賃貸用の中古マンションを購入した後で確定申告を行う場合、減価償却計算においての耐用年数や償却率の考え方に迷うケースがあるようです。
減価償却できるのは建物部分だけ
購入した不動産は購入した年に一度に経費計上せず、何年かに分けて計上する減価償却が必要です。
減価償却に用いられる耐用年数は資産の種類などで異なりますが、不動産投資においても同様に減価償却を行います。

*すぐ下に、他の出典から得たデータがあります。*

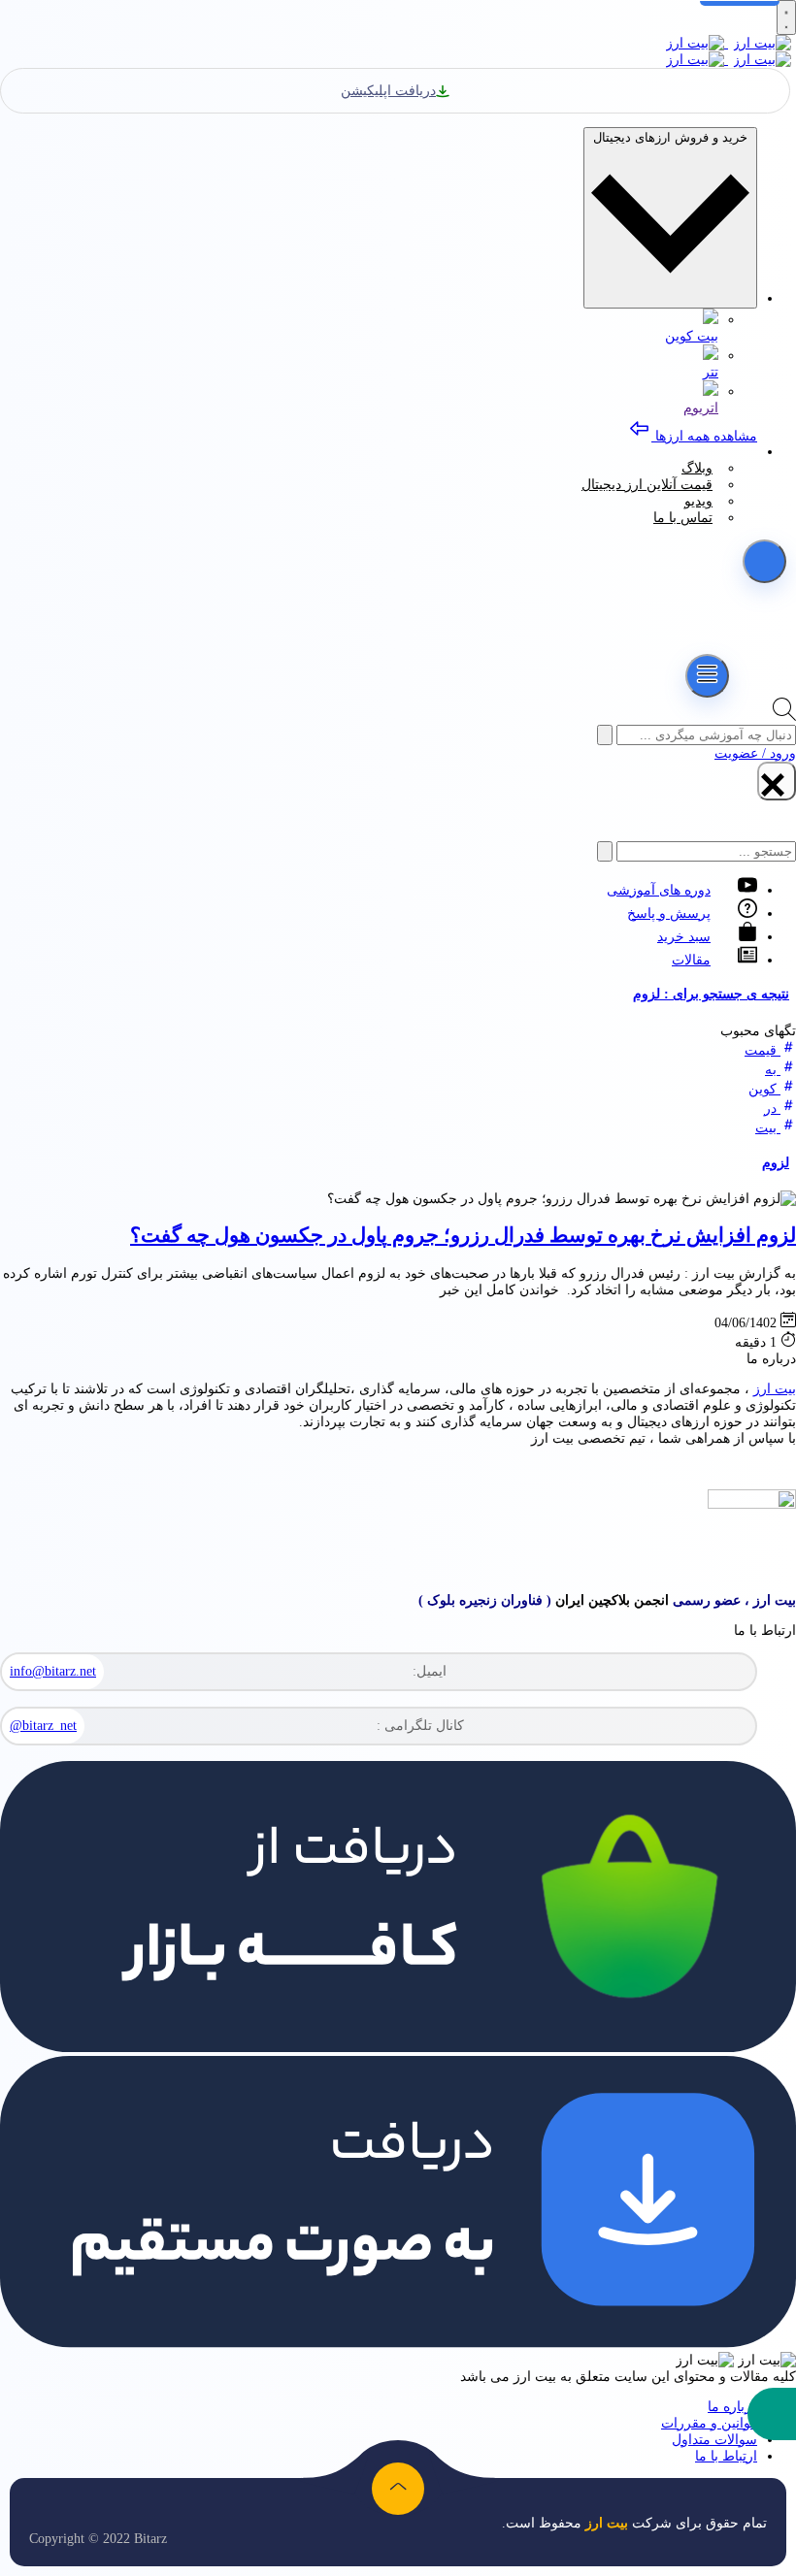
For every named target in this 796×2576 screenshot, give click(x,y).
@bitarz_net (43, 1725)
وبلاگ (697, 468)
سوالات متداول (714, 2439)
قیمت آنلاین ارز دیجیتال (647, 484)
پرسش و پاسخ (669, 913)
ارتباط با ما (726, 2456)
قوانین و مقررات (709, 2423)
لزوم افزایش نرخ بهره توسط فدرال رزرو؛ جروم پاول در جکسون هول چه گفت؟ (463, 1235)
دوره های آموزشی (659, 890)
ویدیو (698, 501)
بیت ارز (774, 1389)
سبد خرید (684, 936)
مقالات (691, 960)
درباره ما (732, 2406)
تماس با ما (683, 517)
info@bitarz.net (53, 1671)
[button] (771, 2414)
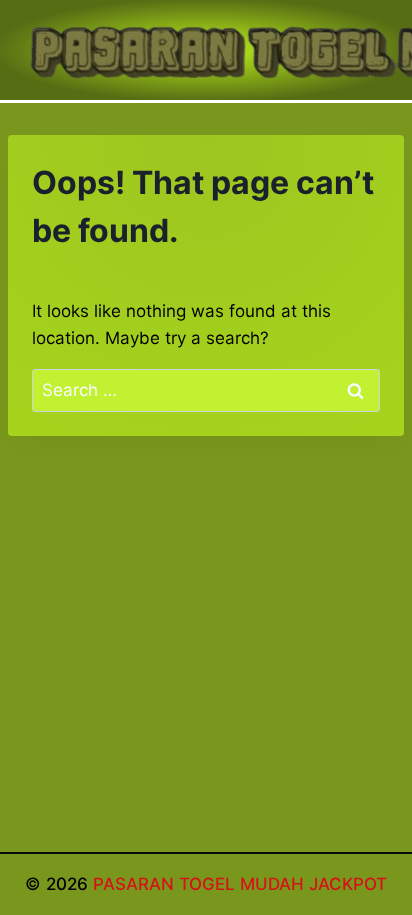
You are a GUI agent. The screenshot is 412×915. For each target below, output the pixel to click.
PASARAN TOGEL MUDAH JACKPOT (240, 884)
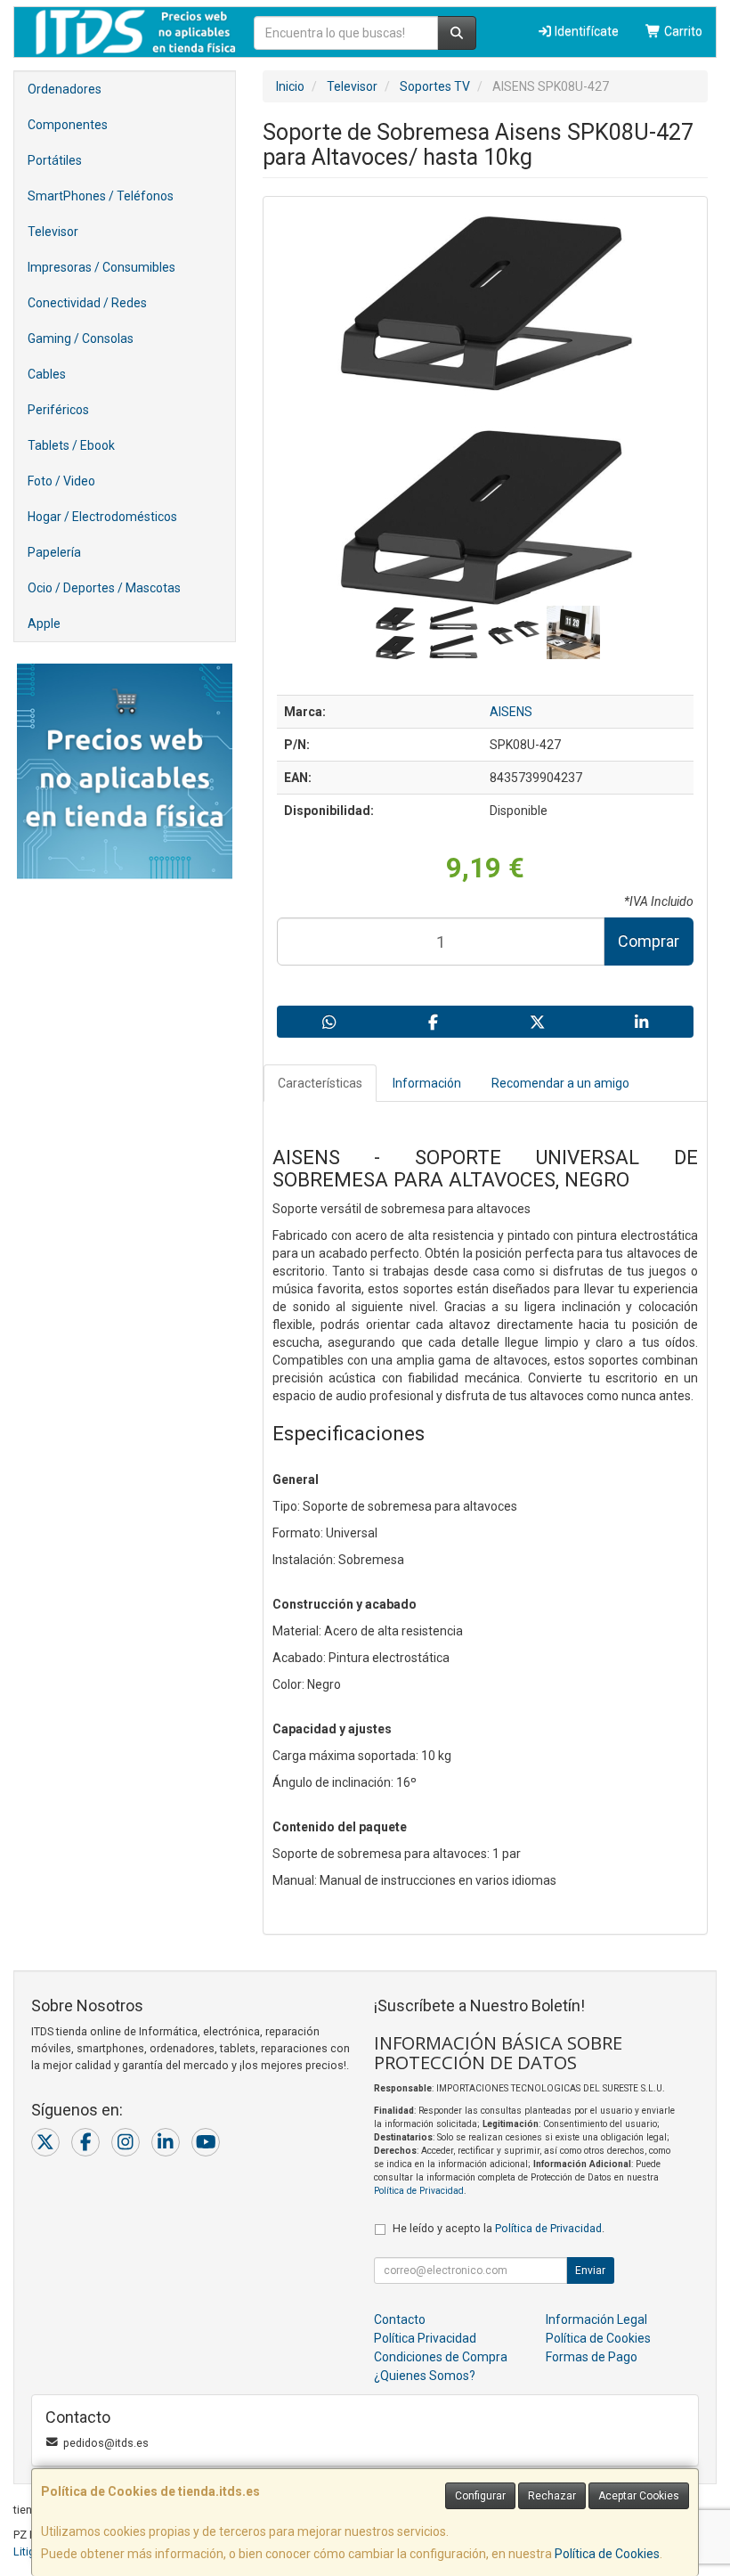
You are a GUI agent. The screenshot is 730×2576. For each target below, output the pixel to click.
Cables (47, 374)
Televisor (53, 231)
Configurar (480, 2496)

マンションのうち、減価償却の対象になるのは建物部分だけですが、建物と建物付属設備に分けてそれぞれ計算していきます。
中古の場合は法定耐用年数ではなく残存耐用年数が適用
マンションやアパートなど、賃貸用の中古物件を購入した場合における減価償却計算は、耐用年数や償却率は法定耐用年数ではなく残存耐用年数が適用されます。
残存耐用年数は、中古物件を事業の用に供した時以降の使用可能期間として考えられる年数です。

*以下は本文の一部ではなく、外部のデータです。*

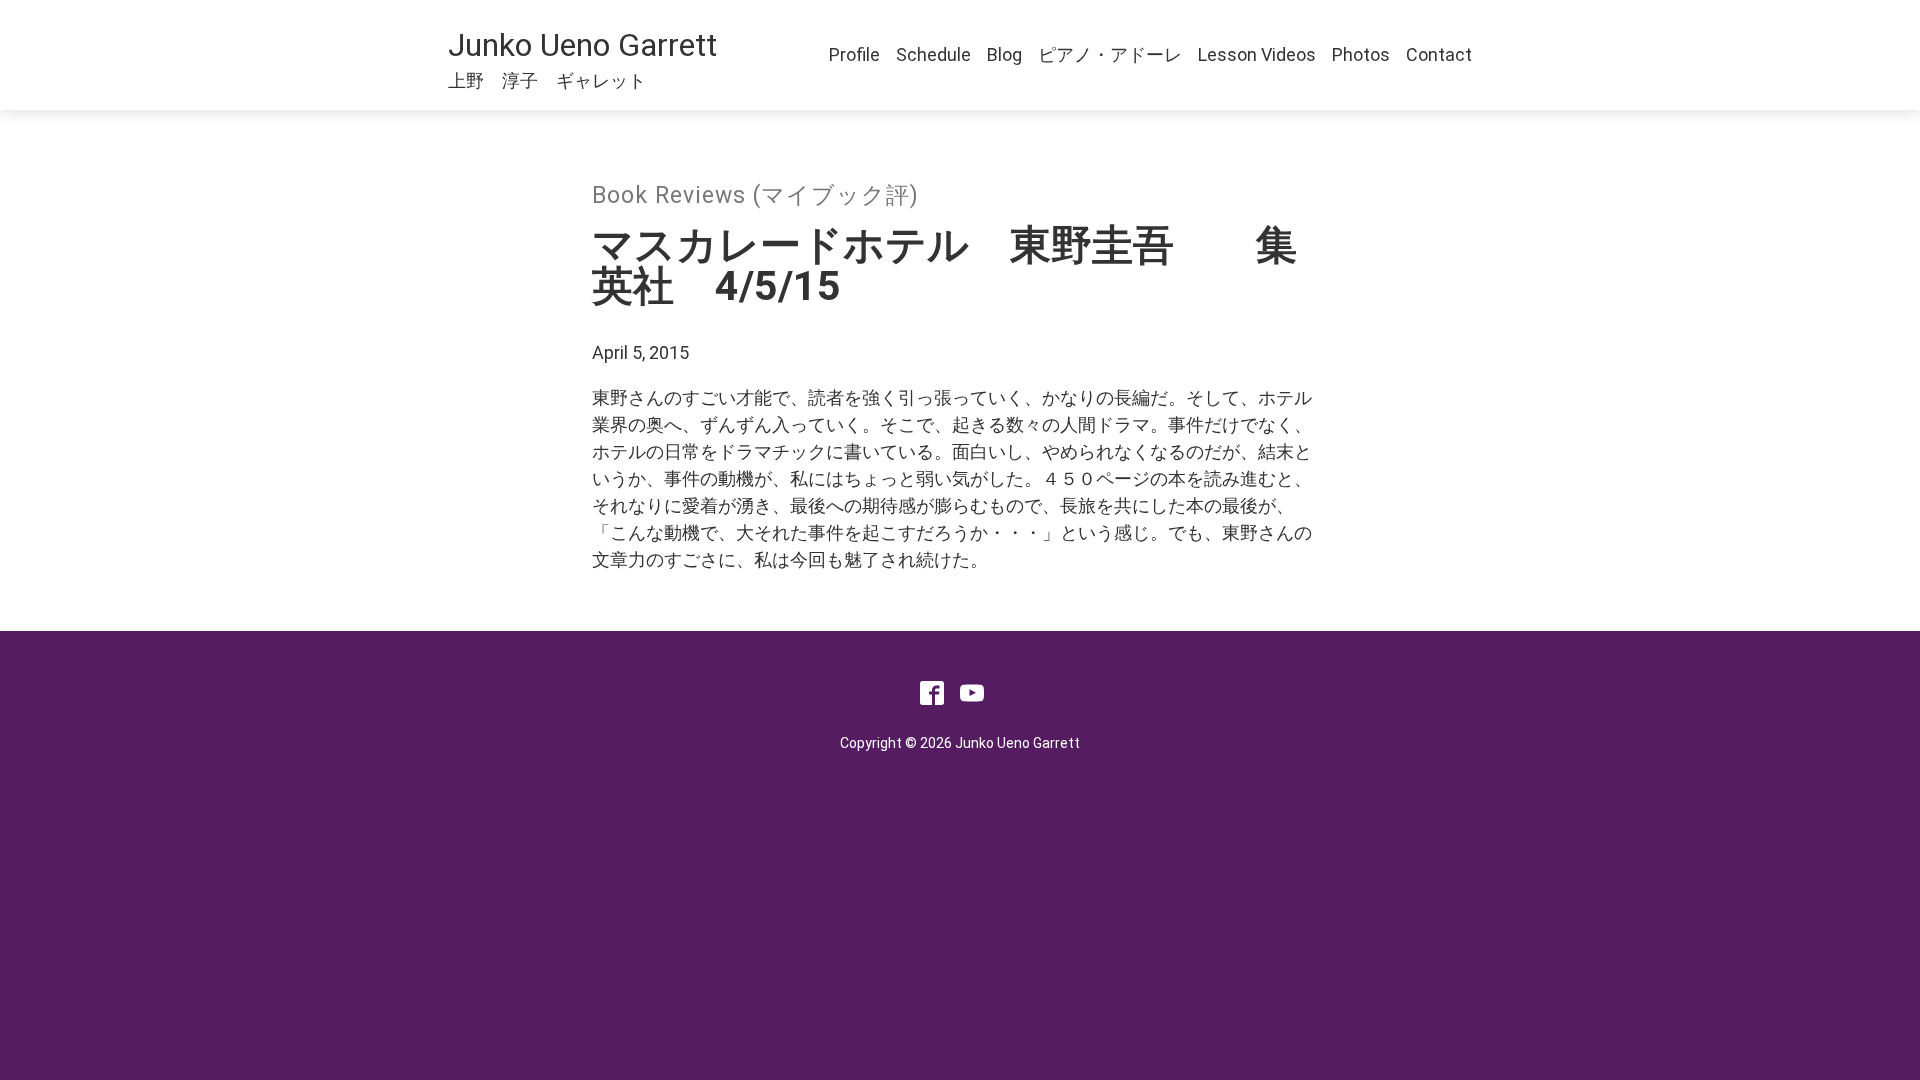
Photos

ただしケースによって、新築物件と同じく法定耐用年数が適用になる場合がありますので注意しましょう。
残存耐用年数の算出方法は?
国土交通省では、マンションの平均的な使用可能期間を46年、建替え物件の着工時期は築後37年としています。
ただしそれぞれ物件によって構造や設備、管理や修復などメンテナンスの状況などは異なるため、事業の用に供してからどのくらい使用できるのか、確実に判断することは困難です。
そのため中古物件の場合には、減価償却計算をするにあたり、次の算式を用いた方法で行うことが出来ます。
・法定耐用年数の全部を経過した物件の場合
「残存耐用年数=法定耐用年数×20%」
・法定耐用年数の一部を経過した物件の場合
「残存耐用年数=(法定耐用年数-経過年数)+(経過年数×20%)」
・算出する際の注意点
ただし、購入した中古物件を事業として使うために支払った資本的支出の額が、物件取得価額の半分を超える額の場合は適用できませんので注意しましょう。

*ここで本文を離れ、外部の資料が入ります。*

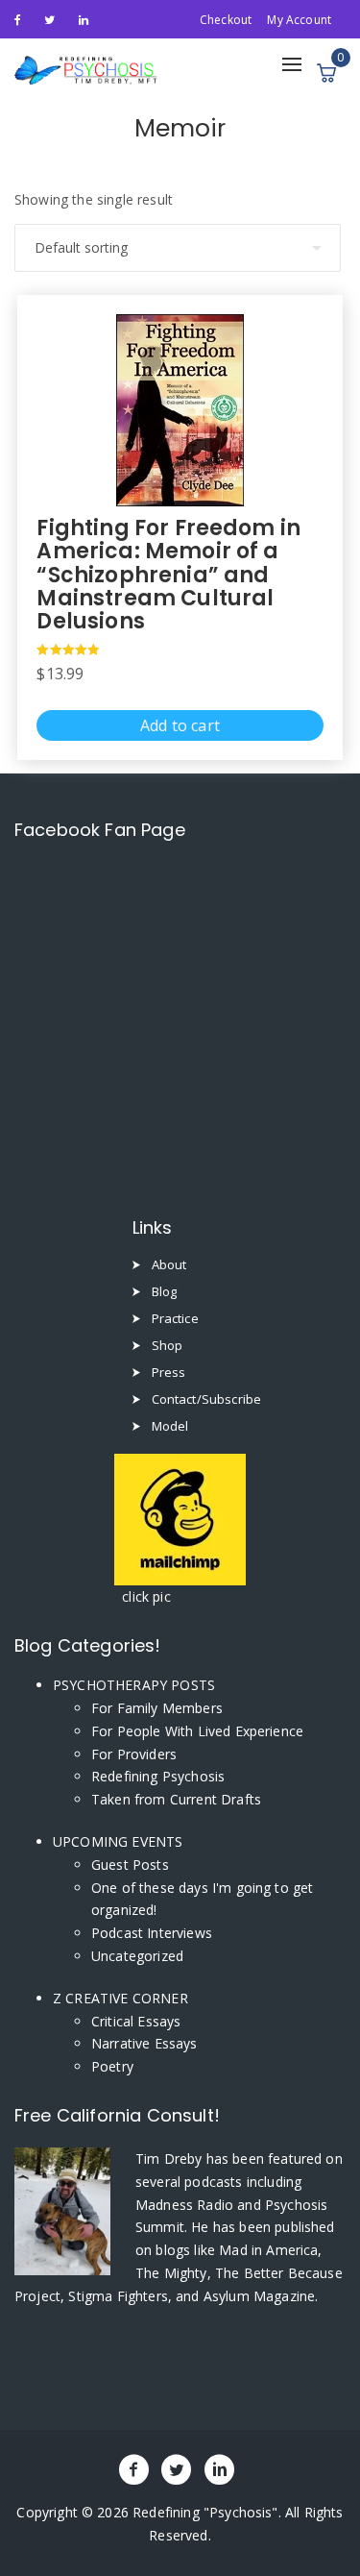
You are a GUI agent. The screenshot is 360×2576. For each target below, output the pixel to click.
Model (170, 1426)
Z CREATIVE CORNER (120, 1998)
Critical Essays (135, 2021)
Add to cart (180, 725)
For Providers (134, 1754)
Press (169, 1372)
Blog (165, 1291)
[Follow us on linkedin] (83, 19)
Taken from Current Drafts (176, 1799)
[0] (326, 73)
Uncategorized (137, 1956)
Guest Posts (130, 1864)
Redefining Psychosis (158, 1776)
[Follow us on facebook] (17, 19)
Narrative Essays (144, 2043)
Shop (167, 1345)
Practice (175, 1318)
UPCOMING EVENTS (117, 1841)
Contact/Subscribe (207, 1399)
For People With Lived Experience (197, 1731)
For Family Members (157, 1708)
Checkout (226, 20)
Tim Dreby (170, 2158)
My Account (299, 20)
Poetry (112, 2066)
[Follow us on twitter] (49, 19)
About (169, 1264)
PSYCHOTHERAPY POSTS (134, 1685)
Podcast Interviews (151, 1933)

算出した年数に1年未満の端数があれば端数は切り捨て、2年に満たない年数の場合の残存耐用年数は2年になります。
償却率は減価償却資産の償却率表に記載のある償却方法ごとに、事前に耐用年数に応じて定められた償却率を用いて計算するようにしてください。
建物は定額法で計算すること
減価償却方法は、平成10年4月1日以後取得の建物は定額法しか認められていないという点にも注意しましょう。
建物以外の有形固定資産は定額法と定率法のいずれかを選ぶことができますが、定率法を適用させたい場合には確定申告書の提出期限までに届出を行うことが必要です。
また、届出書の提出が1日遅れても適用されなくなる制度などもあるので、期限を守って提出することを心掛けましょう。